The new car receives a heavily revised power-assisted cloth hood that is claimed to open or close in 18 seconds at speeds of up to 19mph. As before, the multi-layer structure folds and stows in an exposed position above the boot. Safety enhancements include a single-piece roll bar that extends from behind the rear seats when sensors detect a possible rollover.
The adoption of parent company BMW’s new high-strength steel UKL platform structure results in a 28mm increase in wheelbase, along with track widths that are up by 42mm at the front and 34mm at the rear – all of which helps to boot cabin space.
The front seats receive added longitudinal adjustment, the width of the rear seats has increased by 34mm at shoulder height and by 112mm in the elbow area, and there's an added 36mm of rear leg room.
Luggage capacity is 215 litres with the hood up - 35 litres more than before. With the hood stowed, boot space is reduced to 160 litres. The rear seats receive standard split-folding backrests and an 8mm wider through-loading facility for easier stowage of longer items.
Mini says the new structure provides added rigidity and stiffness compared with that of the previous Convertible, in a move claimed to reduce scuttle shake and improve handling. The use of reinforcing structural elements and other stiffening measures within the floorpan and bulkheads has led to a 115kg increase in weight over the three-door hatch at 1275kg for the Cooper S.
Among the standard equipment on models bound for the UK will be a 6.5in multimedia screen, Bluetooth connectivity with a USB audio connection, rear parking sensors and a reversing camera.

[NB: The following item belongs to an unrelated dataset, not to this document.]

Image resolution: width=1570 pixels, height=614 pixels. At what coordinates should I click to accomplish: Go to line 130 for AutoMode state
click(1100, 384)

In the UK the new Mini Convertible will be available with a choice of three engines: a 134bhp 1.5-litre, three-cylinder petrol unit in the Cooper, a 189bhp 2.0-litre, four-cylinder petrol in the Cooper S and a 114bhp 1.5-litre, three-cylinder diesel in the Cooper D.
Other powerplants, including a 101bhp 1.2-litre petrol triple in the One and a 168bhp 2.0-litre diesel in the Cooper SD, will be added later.
Gearbox choices include a standard six-speed manual and an optional six-speed automatic – the latter with steering wheel-mounted shift paddles. An electronic differential lock along with Dynamic Stability Control and traction control are included on all models as standard.
In initial top-of-the-line Cooper S form with a manual gearbox, Mini claims its new Convertible will hit 62mph from standstill in 7.2sec and reach a top speed of 143mph, beating its predecessor by a scant 0.1sec and 3mph. Combined fuel consumption is put at 47.1mpg, endowing the Cooper S Convertible with CO2 emissions of 139g/km.
Prices for the new Mini Convertible start at £18,475 for the Cooper, rising to £20,225 for the Cooper D and £22,430 for the Cooper S. The automatic gearbox is an extra £1270.